The Scanwell range is available in multiple hull sizes – 10m, 12m, 15m and 19m – enabling use in a wide variety of applications, such as offshore energy, port infrastructure and scientific expeditions.
There are already two vessels on order. The first of which has been recently delivered, a 10m survey vessel and a 19m teaching vessel. The size and build quality of the vessels means an industry leading level of technical availability for vessels, crew and passengers, leading to significant logistical savings from fewer wasted hours on journeys.
Vessels with shallow draught capabilities such as the Scanwell are critical for port maintenance and expansion. Most channels in ports are dredged to a depth of 5 or 6 metres – but must be surveyed before initial dredging and for maintenance. When sediment and particle deposition fill these port channels, operating depths are severely reduced. The Scanwell can operate in waters of 1.5 metres – a parameter that could only be met with limited current market offerings.

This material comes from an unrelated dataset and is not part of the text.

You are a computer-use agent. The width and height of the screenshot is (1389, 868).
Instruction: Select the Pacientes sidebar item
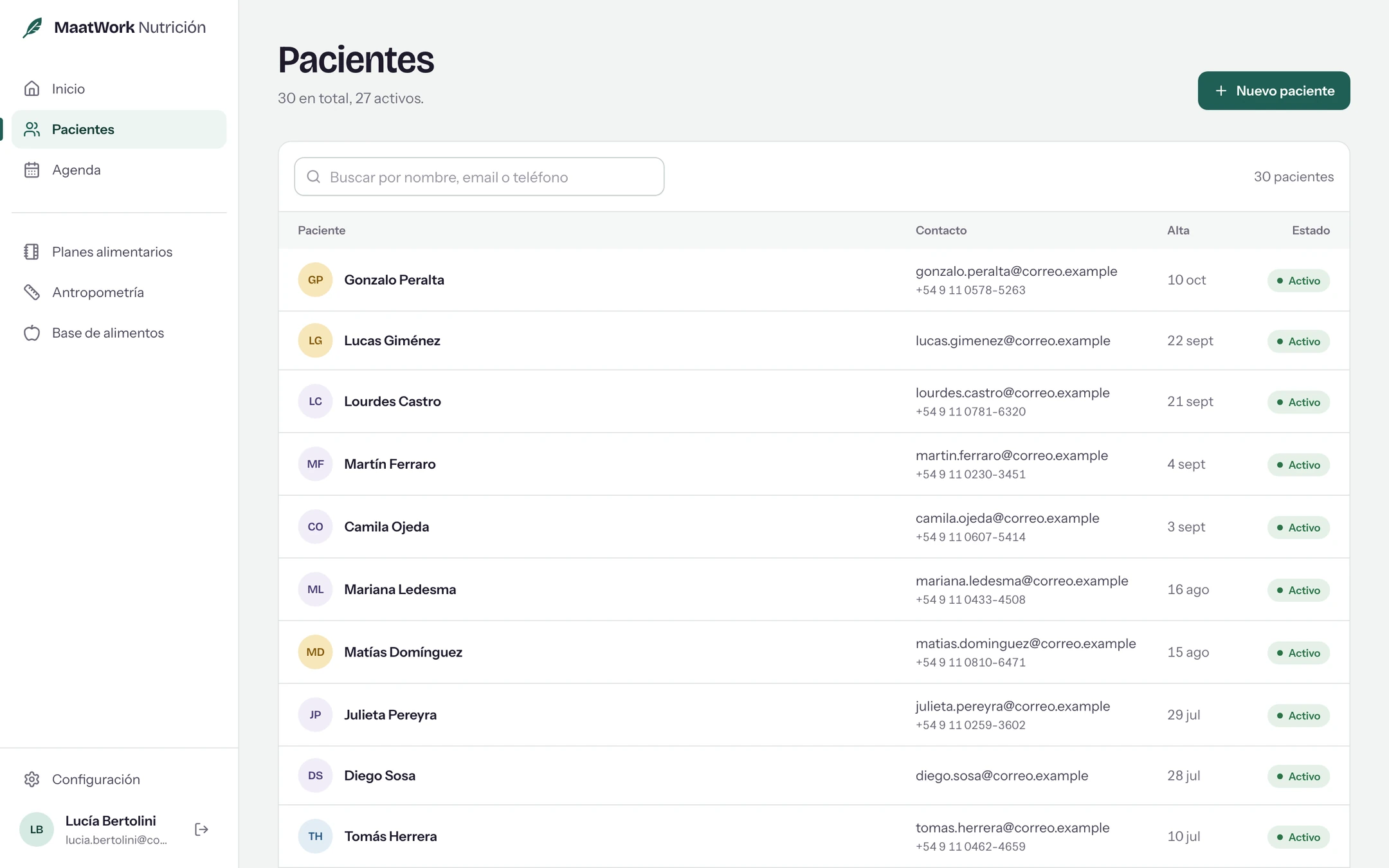pos(119,129)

More widely, shallow draft vessels are especially vital for cable transfers to beaches and UXO (unexploded ordinance) surveys – the North Sea requires significant amounts of both, in many cases very close to shore.
The Scanwell’s larger size enables an additional level of versatility, allowing the vessel to be effective in both shallow draught situations and further out to sea. In the offshore energy sector, wind farms need surveying throughout their entire life-cycles, from the initial preparations to lay cables, maintenance checks on sub-sea infrastructure and final decommissioning. The same goes for oil & gas – with the additional need to ensure safe decommissioning of oil pipelines.
Additionally, a hybrid version of the vessel has been used as a teaching/education vessel, a task to which the vessel is particularly suited, owing to its quiet and comfortable operations. Loud engines make teaching challenging, while potentially disturbing marine life. With options to equip seabed mapping, electronic scanning and launch sampling tools, the vessel also has space built in for diver equipment, enabling operations that encompass biomarine and geological surveying.
Andy Page, managing director, Chartwell Marine, said: “Designing a vessel with a broad range of end users in mind like this can be a challenge – so I’m proud of what we have achieved here, and we are confident that our vessel will fulfil a diverse range of market needs. Traditionally, shallow draft survey vessels have been small, but we know that in rougher seas such as the UK’s, this has caused problems for operators. The offshore wind industry especially is a key asset for the UK, and as its associated infrastructure continues to grow, the need for versatile survey vessels grows with it.”